Timing means a lot in politics, and backers of the South Portland high school bond probably wish their $41.5 million borrowing request was coming up at a time when the economy wasn’t so fragile.

But a number of factors dictate that the question be decided now, and because of the age and condition of the building, low interest rates and construction costs and, most importantly, the impact on a whole generation of high school students, South Portland voters should approve this project.

South Portland High School has been built in stages over nearly 60 years, and it has not aged well. There is extensive water damage, its mechanical and electrical systems are substandard and its heating and ventilation systems are inadequate. It does not meet modern disability access standards and its sprawling floor plan, with more than 20 entrances, makes it nearly impossible to keep secure.

Because of the poor state of the building, the city has been put on notice that the school could lose its accreditation.

What has been proposed is an extensive renovation and modernization of part of the existing building and significant new construction that will consolidate the school’s functions, making it more efficient to operate and more secure.

The project has been criticized as too expensive for the city during this tough economic period. While there are details of the plan that could be quibbled over, the reality is that the most essential parts of the project are the most expensive and their costs are driven by the condition of the building and the constraints of its site.

Delaying the project now could end up making it more expensive.
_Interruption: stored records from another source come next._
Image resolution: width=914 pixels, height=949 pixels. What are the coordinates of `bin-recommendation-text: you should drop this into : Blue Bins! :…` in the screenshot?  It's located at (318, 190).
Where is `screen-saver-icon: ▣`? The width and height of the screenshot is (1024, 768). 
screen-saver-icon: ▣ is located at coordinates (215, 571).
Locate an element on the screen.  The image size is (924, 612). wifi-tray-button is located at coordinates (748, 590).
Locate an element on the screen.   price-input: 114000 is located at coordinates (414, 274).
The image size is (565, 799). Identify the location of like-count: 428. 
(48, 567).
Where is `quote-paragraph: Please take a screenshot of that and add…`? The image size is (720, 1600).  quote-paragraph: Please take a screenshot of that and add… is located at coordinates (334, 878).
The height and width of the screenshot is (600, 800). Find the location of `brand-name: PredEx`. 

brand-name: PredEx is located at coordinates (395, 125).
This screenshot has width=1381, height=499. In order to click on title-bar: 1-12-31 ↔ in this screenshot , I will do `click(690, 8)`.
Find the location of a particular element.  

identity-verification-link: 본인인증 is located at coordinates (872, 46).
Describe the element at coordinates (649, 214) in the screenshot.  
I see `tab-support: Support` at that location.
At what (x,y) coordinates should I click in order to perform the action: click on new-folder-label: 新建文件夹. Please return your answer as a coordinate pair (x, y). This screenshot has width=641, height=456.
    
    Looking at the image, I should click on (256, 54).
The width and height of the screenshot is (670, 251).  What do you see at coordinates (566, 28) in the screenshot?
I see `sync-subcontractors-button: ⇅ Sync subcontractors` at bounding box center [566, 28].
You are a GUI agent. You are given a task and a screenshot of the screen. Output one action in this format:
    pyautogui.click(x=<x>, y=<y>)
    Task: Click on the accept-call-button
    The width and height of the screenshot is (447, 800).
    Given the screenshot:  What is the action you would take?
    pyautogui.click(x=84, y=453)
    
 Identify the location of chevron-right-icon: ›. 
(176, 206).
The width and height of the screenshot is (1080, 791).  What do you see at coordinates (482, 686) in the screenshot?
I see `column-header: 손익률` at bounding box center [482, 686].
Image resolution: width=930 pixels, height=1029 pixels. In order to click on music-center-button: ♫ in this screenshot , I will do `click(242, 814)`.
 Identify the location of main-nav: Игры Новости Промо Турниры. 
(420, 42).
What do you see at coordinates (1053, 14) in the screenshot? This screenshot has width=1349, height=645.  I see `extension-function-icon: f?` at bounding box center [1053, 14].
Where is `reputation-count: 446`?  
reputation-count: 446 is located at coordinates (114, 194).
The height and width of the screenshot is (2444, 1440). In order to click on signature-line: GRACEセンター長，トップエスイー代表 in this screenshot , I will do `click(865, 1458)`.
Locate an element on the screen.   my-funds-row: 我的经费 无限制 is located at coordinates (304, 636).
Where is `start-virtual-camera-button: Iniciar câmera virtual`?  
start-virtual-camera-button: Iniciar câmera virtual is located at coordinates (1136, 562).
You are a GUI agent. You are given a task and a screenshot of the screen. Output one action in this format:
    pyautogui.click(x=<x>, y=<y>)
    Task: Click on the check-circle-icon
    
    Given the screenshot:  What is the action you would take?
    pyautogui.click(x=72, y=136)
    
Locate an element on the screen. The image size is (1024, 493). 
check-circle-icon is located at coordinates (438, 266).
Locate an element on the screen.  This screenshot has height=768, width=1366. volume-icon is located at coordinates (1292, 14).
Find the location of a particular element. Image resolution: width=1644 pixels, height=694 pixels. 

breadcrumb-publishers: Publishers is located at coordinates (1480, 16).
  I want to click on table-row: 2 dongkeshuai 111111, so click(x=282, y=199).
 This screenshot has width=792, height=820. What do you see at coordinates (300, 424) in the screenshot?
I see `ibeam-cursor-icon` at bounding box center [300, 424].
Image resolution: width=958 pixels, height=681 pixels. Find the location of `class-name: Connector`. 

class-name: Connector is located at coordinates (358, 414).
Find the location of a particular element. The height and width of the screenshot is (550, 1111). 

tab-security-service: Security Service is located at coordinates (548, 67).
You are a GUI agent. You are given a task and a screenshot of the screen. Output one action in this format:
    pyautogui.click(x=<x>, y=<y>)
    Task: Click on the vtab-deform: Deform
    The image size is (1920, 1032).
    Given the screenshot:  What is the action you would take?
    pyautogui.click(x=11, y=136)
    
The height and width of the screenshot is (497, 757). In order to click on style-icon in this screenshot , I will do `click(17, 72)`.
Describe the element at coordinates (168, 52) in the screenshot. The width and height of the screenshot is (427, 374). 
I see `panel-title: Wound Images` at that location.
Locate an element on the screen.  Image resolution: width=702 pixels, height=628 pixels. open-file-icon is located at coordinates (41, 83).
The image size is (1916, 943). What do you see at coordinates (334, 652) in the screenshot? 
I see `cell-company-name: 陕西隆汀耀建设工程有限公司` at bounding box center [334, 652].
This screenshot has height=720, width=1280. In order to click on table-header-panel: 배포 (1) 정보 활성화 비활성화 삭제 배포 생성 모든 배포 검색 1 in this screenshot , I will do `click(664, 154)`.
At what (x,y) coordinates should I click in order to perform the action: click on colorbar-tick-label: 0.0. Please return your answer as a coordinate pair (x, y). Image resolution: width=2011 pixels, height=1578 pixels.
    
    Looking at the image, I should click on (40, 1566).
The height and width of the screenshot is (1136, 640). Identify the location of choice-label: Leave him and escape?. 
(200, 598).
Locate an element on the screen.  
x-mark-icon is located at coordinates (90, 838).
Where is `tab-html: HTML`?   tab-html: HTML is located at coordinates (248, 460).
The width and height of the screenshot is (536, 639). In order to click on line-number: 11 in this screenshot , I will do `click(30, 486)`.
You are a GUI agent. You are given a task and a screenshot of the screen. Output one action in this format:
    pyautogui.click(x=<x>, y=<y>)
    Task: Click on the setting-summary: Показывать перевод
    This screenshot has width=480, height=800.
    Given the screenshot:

Current interest rates and construction costs are some of the lowest in recent memory and the next year or two would be an advantageous time to be sending a project out to bid.

But the most important timing issue is what delay means to current and future high school students. A high school career is only four years, and even if this plan is approved by the voters in November, it would take nearly that long to complete the project. Going back to the drawing board would mean another generation of South Portland High School students would have to complete their education in a substandard building, which would likely factor into the decisions of prospective home buyers who were considering the community.

The timing of this referendum might not seem ideal, but the time to get this project under way is now. South Portland voters should say “yes” to the high school bond question.